Ada pula pemilih yang tidak datang ke TPS (tempat pemungutan suara) atau tidak menggunakan hak pilihnya karena alasan lain, yang bukan protes.
"Contoh misalnya karena alasan administratif, orang tidak sempat mengurus pindah TPS tapi karena dia alasan tugas dan sebagainya dia harus pindah TPS akhirnya tidak bisa nyoblos."
"Itu sebetulnya bukan sikap protes, itu harus dipilah."

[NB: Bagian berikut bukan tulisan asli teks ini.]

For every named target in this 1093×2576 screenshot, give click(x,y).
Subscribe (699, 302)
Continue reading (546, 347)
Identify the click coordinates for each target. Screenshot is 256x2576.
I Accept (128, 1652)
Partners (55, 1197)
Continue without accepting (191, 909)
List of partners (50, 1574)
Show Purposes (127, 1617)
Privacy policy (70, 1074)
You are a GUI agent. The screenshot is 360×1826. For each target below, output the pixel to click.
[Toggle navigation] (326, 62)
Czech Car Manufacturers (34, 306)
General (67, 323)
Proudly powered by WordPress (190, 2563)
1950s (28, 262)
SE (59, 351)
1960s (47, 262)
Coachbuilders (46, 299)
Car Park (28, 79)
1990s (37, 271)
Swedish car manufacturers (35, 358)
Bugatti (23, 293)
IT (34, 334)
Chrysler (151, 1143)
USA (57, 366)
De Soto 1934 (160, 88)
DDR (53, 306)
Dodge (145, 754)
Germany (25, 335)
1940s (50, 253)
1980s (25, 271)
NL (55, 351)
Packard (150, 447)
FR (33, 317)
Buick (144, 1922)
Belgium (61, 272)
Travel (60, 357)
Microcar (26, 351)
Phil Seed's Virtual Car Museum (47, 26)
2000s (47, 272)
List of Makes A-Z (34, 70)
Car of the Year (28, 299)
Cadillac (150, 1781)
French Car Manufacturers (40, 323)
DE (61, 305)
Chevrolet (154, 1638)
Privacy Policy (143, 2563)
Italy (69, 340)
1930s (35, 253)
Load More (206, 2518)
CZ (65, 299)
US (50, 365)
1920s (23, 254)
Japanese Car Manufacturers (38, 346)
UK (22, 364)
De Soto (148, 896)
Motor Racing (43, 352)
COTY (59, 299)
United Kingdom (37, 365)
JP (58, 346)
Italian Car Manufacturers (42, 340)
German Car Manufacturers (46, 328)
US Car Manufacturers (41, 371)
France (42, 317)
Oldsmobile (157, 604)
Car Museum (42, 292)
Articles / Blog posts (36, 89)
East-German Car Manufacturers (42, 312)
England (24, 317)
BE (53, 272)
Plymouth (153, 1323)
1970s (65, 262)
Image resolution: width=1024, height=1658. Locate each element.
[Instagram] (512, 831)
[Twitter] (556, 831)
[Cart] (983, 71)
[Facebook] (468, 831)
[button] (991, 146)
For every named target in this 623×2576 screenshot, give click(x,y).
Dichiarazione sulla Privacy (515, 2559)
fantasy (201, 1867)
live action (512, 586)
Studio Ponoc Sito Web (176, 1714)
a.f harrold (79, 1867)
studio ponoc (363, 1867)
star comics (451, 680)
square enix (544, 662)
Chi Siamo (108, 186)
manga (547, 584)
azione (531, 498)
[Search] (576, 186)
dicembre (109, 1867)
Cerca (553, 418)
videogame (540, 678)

Wawan juga mendefinisikan pemilih lainnya yang lebih mengkhawatirkan, yaitu mereka yang tidak datang ke TPS bukan karena alasan teknik atau politik.
"Tapi malas saja. Dia memilih liburan misalnya, tahun ini memang tanggalnya kurang menguntungkan. Hari jumat ada libur jelang Paskah."
Dalam survei nasional LIPI bulan Februari lalu, Wawan mengungkap, jumlah golput karena mereka benar-benar tidak ingin memilih sangatlah kecil.
"Sebenarnya orang Indonesia kalau ditanya 'apakah akan datang ke TPS kalau punya hak pilih dan tidak ada halangan apapun?', hampir seluruhnya mengatakan akan datang."
"Kemudian ketika ditanya 'apakah ketika datang ke TPS, memberikan suara itu akan memberikan dampak bagi terpilihnya pemimpin yang baik? Mayoritas mengatakan iya."
Ia menyimpulkan bahwa dalam alam bawah sadar orang Indonesia, sebetulnya voting atau datang ke TPS dan memberikan suara pada saat Pemilu adalah sesuatu yang baik atau norma yang baik.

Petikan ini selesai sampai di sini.